**EXERCISE DIRECTIONS:** Output the entries exactly.

··· INFORMATION

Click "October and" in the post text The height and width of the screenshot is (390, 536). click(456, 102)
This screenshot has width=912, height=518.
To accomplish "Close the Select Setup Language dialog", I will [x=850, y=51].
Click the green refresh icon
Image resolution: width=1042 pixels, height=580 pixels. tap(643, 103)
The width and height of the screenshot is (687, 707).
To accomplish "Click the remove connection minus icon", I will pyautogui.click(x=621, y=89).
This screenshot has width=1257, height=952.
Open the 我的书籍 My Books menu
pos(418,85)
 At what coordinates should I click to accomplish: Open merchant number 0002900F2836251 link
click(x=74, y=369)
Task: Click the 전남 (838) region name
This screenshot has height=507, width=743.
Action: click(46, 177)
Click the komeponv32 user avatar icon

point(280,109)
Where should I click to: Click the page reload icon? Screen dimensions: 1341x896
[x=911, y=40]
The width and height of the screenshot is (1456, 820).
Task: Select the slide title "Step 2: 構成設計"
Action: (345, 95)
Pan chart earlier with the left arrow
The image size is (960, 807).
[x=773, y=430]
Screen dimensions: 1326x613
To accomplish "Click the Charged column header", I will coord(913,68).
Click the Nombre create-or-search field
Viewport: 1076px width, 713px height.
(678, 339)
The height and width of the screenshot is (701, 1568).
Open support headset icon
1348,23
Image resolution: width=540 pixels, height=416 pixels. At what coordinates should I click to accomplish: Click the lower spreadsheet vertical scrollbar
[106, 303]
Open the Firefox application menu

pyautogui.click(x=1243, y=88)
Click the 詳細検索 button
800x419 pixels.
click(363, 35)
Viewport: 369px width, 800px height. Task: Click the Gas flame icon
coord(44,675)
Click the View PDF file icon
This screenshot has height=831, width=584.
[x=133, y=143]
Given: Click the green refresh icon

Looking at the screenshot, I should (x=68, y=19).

······

**EXERCISE SOLUTION:**
Click "October and" in the post text The height and width of the screenshot is (390, 536). click(456, 102)
This screenshot has width=912, height=518.
To accomplish "Close the Select Setup Language dialog", I will [x=850, y=51].
Click the green refresh icon
Image resolution: width=1042 pixels, height=580 pixels. tap(643, 103)
The width and height of the screenshot is (687, 707).
To accomplish "Click the remove connection minus icon", I will pyautogui.click(x=621, y=89).
This screenshot has width=1257, height=952.
Open the 我的书籍 My Books menu
pos(418,85)
 At what coordinates should I click to accomplish: Open merchant number 0002900F2836251 link
click(x=74, y=369)
Task: Click the 전남 (838) region name
This screenshot has height=507, width=743.
Action: click(46, 177)
Click the komeponv32 user avatar icon

point(280,109)
Where should I click to: Click the page reload icon? Screen dimensions: 1341x896
[x=911, y=40]
The width and height of the screenshot is (1456, 820).
Task: Select the slide title "Step 2: 構成設計"
Action: (345, 95)
Pan chart earlier with the left arrow
The image size is (960, 807).
[x=773, y=430]
Screen dimensions: 1326x613
To accomplish "Click the Charged column header", I will coord(913,68).
Click the Nombre create-or-search field
Viewport: 1076px width, 713px height.
(678, 339)
The height and width of the screenshot is (701, 1568).
Open support headset icon
1348,23
Image resolution: width=540 pixels, height=416 pixels. At what coordinates should I click to accomplish: Click the lower spreadsheet vertical scrollbar
[106, 303]
Open the Firefox application menu

pyautogui.click(x=1243, y=88)
Click the 詳細検索 button
800x419 pixels.
click(363, 35)
Viewport: 369px width, 800px height. Task: Click the Gas flame icon
coord(44,675)
Click the View PDF file icon
This screenshot has height=831, width=584.
[x=133, y=143]
Given: Click the green refresh icon

Looking at the screenshot, I should (x=68, y=19).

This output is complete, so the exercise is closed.